EXERCISE REQUIREMENTS
Return the lines of the data below in which the string "Task" occurs.

RECORDS SHOWN
• • • •
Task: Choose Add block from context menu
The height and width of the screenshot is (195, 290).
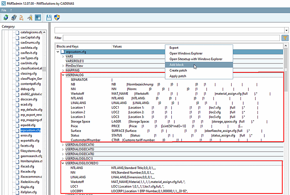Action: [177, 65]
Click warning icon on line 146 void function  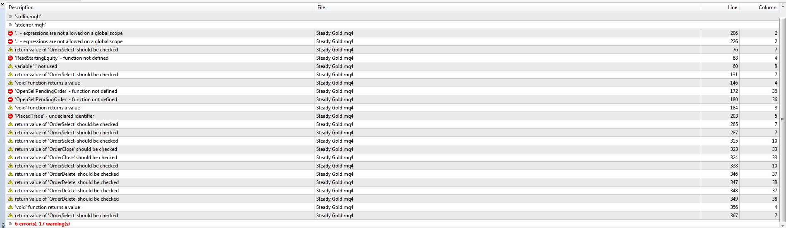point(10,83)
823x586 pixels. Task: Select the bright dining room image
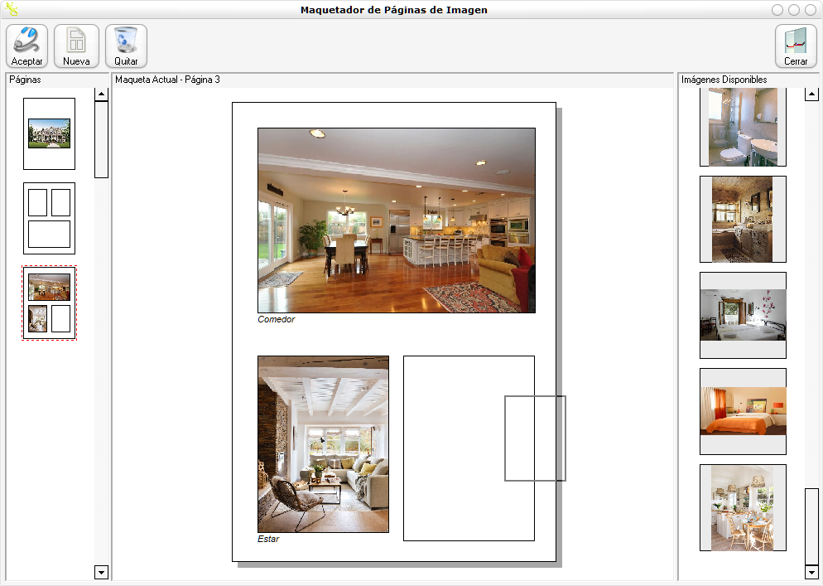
• • • •
RESULT FOR THIS EXERCISE
Task: Choose Add block from context menu
823x586 pixels. Task: Select the bright dining room image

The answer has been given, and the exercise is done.